[Data excerpts]
--

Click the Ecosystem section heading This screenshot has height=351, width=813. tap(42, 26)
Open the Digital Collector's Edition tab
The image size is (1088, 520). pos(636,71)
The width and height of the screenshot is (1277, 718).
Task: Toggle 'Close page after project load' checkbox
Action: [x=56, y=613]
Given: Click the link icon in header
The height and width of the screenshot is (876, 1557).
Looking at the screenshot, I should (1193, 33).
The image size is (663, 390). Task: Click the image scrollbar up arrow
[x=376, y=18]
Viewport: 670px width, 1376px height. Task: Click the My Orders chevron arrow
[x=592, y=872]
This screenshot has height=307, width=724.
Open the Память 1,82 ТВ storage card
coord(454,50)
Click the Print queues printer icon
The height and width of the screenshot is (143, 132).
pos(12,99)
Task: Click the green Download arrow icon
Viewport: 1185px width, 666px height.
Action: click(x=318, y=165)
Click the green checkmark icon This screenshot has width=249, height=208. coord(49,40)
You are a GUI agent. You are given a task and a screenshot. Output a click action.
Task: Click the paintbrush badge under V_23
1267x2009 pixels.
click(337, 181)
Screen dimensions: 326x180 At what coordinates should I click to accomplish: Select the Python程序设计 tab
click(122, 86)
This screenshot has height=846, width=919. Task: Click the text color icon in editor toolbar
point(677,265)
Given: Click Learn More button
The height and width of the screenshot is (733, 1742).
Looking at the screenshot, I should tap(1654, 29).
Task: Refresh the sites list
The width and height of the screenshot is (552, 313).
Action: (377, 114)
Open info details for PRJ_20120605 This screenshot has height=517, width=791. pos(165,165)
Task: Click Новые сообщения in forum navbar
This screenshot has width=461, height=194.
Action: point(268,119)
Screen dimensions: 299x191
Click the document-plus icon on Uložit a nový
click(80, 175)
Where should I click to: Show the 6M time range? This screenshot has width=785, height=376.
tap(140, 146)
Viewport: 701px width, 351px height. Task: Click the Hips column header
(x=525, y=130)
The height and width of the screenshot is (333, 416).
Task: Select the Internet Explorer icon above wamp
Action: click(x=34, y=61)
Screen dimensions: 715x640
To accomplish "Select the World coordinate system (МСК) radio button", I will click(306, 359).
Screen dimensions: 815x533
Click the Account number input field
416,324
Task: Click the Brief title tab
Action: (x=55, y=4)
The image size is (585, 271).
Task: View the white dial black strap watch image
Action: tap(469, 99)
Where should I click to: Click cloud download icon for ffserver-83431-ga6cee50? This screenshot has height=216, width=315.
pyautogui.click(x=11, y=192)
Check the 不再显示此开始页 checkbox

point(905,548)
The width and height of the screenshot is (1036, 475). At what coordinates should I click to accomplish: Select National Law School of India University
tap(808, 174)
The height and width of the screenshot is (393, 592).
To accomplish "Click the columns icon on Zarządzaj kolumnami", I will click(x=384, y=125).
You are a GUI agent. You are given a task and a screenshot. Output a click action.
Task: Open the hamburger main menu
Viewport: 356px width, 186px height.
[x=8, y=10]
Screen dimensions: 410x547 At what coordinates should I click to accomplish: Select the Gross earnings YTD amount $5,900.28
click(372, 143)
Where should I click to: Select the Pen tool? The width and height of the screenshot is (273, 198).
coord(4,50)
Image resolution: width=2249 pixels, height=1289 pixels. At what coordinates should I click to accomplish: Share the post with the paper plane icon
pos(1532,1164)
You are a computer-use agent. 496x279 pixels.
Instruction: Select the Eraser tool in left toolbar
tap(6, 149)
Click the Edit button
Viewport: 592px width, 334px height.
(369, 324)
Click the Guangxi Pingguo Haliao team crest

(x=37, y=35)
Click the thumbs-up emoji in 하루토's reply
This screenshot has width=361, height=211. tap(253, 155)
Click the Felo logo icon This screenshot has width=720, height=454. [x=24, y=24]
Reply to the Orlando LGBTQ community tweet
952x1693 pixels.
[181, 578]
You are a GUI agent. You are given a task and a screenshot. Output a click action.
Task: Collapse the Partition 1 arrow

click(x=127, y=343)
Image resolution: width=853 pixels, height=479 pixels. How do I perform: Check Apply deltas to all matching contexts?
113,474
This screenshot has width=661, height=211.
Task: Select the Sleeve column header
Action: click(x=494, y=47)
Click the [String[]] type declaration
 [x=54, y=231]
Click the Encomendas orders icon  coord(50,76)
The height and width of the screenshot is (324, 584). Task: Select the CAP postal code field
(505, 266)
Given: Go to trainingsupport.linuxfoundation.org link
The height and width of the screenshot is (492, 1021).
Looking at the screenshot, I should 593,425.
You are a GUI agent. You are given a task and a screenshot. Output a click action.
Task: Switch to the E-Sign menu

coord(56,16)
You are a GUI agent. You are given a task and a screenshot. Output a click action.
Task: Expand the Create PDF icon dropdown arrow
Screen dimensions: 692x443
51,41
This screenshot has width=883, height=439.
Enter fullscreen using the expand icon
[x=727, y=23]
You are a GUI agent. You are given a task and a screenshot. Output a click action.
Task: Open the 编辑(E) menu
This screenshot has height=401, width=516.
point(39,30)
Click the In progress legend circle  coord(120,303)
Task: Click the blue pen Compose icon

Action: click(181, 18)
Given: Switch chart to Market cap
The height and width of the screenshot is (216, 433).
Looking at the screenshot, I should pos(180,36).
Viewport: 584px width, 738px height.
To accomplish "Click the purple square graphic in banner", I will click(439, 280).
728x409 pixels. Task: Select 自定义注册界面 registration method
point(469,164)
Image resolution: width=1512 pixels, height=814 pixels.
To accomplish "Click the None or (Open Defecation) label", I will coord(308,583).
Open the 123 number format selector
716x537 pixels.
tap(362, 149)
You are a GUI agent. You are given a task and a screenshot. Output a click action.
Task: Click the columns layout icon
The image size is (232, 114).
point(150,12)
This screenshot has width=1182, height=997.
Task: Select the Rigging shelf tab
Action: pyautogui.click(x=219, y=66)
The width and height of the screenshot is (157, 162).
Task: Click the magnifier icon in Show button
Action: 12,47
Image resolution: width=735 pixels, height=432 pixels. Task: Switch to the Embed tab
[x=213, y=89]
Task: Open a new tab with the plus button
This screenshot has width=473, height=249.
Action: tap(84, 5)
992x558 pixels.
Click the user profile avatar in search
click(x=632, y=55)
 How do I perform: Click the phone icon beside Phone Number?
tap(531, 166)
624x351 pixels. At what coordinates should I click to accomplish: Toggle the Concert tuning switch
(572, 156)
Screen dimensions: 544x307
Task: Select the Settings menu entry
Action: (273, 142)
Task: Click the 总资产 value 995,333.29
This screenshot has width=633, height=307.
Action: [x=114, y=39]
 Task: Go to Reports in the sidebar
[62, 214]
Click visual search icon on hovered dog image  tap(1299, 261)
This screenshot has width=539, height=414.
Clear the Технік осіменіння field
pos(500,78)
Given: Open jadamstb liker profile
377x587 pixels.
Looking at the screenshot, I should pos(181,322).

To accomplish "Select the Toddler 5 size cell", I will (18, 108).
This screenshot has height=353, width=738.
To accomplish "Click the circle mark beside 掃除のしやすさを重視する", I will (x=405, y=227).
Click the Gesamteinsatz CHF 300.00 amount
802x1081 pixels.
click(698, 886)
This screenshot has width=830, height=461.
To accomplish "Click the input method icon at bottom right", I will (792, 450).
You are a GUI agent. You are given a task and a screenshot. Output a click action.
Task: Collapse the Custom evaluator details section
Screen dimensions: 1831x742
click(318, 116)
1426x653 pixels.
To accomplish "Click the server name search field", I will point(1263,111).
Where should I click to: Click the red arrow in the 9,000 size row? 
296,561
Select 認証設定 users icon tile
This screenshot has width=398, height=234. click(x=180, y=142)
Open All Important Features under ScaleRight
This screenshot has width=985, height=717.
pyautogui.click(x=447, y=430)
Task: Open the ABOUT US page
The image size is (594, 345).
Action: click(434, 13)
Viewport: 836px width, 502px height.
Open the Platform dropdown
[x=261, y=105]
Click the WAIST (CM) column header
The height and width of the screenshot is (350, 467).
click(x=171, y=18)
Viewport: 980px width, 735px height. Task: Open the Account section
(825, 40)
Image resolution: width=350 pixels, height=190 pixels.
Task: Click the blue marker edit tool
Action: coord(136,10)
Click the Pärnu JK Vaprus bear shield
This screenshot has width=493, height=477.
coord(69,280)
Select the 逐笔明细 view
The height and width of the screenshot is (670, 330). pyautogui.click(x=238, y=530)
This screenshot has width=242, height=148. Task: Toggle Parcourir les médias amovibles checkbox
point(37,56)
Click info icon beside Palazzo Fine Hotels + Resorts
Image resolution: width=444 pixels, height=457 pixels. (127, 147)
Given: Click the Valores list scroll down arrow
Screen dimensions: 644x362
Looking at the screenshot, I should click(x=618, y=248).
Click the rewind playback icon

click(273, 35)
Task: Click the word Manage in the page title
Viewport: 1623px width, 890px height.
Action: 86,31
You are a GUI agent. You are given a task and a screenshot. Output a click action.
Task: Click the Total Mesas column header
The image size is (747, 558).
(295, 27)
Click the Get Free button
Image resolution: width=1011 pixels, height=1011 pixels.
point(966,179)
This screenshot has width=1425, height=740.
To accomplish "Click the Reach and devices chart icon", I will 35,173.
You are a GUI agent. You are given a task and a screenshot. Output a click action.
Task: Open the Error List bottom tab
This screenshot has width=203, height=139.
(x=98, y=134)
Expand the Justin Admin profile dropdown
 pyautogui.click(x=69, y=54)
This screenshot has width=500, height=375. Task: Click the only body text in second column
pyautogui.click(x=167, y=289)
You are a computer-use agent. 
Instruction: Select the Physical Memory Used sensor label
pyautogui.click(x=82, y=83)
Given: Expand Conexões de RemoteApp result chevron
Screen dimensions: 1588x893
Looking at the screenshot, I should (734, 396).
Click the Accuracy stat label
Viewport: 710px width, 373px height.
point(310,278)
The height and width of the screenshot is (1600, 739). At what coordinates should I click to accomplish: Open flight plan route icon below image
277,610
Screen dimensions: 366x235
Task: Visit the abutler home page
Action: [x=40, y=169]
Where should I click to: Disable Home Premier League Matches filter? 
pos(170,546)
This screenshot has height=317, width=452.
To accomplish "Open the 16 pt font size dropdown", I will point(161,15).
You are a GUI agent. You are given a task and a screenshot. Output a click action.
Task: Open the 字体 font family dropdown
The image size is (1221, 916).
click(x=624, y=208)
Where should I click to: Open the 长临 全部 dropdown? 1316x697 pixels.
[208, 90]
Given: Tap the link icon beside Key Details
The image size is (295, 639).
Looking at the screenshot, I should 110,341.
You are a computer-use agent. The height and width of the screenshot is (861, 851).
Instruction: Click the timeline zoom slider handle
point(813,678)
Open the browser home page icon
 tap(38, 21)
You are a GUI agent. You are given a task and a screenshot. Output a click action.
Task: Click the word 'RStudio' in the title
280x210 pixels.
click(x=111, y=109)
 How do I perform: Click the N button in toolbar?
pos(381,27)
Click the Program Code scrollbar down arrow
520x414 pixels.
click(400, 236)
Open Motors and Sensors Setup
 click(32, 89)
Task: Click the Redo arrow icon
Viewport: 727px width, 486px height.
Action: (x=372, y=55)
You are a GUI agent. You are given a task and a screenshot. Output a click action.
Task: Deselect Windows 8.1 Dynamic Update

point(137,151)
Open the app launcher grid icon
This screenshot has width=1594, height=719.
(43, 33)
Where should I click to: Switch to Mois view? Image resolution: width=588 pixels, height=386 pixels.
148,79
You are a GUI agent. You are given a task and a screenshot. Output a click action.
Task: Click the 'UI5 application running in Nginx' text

--

» **TASK STATEMENT**: Filter the entries by the string "word" and copy each matching line.

» **FINISHED TASK**:
Task: Click the word Manage in the page title
Task: Click the word 'RStudio' in the title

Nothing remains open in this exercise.